1月下旬、都内某所のある新築マンションのモデルルームを訪れた。営業担当者に「賃貸か、購入か、結局どちらがいいんでしょう」と尋ねたら、よくある質問なのだろう、担当者の男性は「それは永遠のテーマですね!」と間髪入れずに回答した。

 JR某駅からバスに乗ったところにあるその物件は、約70平方メートルでおよそ4000万円。頭金と諸費用(税金等)の約400万円を用意し、35年の銀行ローンで3800万円を借り入れるとすると、月々の返済額は13万8000円(管理費等込み)となる。

 筆者は現在、都内の賃貸住宅(約70平方メートル)に住んでいる。マンションを購入した場合、毎月の返済額は、今の家賃とあまり変わらない。だが、最寄り駅から徒歩3分、東京駅まで18分という利便性はやはり捨てられない。結局、マンションの購入は見送ることにした。

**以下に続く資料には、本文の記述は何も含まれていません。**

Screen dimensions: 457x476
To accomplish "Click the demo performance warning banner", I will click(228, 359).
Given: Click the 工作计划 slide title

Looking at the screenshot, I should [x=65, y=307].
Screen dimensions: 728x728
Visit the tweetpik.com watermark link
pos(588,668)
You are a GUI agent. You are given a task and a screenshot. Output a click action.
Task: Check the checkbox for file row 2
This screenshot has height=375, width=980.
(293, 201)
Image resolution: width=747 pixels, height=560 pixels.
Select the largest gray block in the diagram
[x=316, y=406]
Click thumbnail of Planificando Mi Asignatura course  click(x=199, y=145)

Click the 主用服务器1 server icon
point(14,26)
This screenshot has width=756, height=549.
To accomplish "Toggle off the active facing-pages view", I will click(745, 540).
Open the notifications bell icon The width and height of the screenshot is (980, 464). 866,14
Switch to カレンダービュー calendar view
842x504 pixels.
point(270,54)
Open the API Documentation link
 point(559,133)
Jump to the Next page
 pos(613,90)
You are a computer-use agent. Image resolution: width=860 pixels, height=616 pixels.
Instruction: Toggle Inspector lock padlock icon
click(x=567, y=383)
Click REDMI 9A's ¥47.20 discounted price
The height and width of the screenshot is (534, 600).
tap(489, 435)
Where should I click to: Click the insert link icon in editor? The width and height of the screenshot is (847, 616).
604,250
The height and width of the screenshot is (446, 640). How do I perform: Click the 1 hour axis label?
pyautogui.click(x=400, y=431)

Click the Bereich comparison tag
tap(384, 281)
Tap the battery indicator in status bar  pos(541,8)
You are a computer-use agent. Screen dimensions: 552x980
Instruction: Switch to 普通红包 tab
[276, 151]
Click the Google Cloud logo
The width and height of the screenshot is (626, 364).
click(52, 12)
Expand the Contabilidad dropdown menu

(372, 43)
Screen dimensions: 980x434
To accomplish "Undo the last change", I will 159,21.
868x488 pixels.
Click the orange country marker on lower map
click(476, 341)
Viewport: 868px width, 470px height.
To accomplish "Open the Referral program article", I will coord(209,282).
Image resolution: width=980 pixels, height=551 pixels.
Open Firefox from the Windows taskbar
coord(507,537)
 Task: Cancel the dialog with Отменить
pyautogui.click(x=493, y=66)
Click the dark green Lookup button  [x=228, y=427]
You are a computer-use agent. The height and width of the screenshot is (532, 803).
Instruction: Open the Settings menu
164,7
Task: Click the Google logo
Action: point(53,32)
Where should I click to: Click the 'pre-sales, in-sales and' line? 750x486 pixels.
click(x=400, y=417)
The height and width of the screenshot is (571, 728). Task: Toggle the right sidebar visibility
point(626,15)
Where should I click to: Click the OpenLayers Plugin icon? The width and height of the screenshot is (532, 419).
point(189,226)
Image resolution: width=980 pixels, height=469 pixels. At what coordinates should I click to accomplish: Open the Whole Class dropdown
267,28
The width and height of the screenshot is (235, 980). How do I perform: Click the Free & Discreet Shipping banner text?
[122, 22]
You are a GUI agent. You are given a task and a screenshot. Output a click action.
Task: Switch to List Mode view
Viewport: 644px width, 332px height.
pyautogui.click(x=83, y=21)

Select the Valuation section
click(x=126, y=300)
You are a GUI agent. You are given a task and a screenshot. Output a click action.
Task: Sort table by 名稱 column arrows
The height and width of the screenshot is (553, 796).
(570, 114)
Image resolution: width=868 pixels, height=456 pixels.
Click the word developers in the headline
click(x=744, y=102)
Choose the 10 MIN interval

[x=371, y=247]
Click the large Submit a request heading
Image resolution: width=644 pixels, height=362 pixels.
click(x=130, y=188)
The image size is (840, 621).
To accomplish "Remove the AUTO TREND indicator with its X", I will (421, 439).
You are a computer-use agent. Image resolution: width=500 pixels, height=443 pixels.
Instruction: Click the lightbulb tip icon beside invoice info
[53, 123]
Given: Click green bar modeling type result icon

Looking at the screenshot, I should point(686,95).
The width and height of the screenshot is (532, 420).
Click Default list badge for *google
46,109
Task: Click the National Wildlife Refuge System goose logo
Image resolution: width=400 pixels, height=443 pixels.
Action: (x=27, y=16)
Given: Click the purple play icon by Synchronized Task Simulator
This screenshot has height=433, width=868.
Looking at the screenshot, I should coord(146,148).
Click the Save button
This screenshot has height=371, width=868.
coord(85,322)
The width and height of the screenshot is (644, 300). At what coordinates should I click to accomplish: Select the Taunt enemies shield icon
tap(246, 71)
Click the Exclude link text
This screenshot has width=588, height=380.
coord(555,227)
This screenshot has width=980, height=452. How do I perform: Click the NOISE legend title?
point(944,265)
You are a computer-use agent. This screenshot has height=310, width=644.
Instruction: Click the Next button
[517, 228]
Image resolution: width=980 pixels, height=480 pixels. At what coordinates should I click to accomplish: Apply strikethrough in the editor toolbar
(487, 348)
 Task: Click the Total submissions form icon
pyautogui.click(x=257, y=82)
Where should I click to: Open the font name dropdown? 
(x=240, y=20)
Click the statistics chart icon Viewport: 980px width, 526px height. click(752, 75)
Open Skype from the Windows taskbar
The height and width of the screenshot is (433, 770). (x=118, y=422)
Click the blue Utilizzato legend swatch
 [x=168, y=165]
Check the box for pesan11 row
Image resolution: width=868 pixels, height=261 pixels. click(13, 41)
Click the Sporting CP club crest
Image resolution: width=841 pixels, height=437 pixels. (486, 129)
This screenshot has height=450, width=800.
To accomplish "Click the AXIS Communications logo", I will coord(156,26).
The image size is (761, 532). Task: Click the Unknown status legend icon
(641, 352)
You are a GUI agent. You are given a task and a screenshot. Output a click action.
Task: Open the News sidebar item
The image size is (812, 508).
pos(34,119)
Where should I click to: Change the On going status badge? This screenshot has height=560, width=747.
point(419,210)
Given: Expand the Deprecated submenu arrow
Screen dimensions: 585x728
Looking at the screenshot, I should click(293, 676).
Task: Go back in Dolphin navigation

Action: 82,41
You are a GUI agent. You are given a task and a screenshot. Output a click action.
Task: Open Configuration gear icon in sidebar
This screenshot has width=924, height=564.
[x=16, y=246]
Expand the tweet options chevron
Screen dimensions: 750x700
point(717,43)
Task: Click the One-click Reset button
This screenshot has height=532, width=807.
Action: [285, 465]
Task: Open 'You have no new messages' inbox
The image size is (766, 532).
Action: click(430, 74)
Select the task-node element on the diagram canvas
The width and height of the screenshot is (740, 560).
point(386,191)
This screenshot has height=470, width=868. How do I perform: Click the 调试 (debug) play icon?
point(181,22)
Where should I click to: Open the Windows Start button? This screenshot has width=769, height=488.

 賃貸マンションも分譲マンションも、多少の付加価値の差はあれど、決定的な質の差はない。もはや日本では「分譲マンションでなければ」という絶対性はない。

「何が何でも持ち家」のワケ

 ところが中国では事情が異なる。「何が何でも持ち家」なのだ。

 筆者は、上海でタクシーに乗るたびに運転手からこんな突っ込みを受ける。「いつから上海にいるの? ふーん、90年代後半からいるんだ。マンションはどこに買ったの、え、買ってない? なんであの安かった時代に買わなかったの。買っていたら今頃は大金持ちになってただろうに!」

 1990年代後半は、まだ平米単価が4000元(当時1元=約14円)程度であり、70平方メートルの物件が400万円程度で買えた。あの「格安」の時代に、買える余力のある者が買わないというのは理解できないという。

 それにしても、なぜ上海市民はそこまで不動産にこだわるのだろうか。

 確かに日本でも不動産バブルの90年前後には、将来の値上がりを見込んで購入を検討する人たちが、こぞってモデルルーム見学に訪れた。だが、「猫も杓子も分譲マンション」というわけでもなかった。銀行貸出増加額の中で個人向け住宅ローンは2割ぐらいで、むしろマネーは商業用不動産に向かった。

 ちなみに、94年から国土交通省(当時は運輸省・建設省)が行っている「国民の資産としての土地に関する意識」調査によると、「土地は預貯金や株式などに比べて有利な資産であるか」という質問に対して、2000年以降は「そう思わない」が「そう思う」を上回っている。資産としての不動産「所有」の魅力はだんだんと薄れていることが分かる。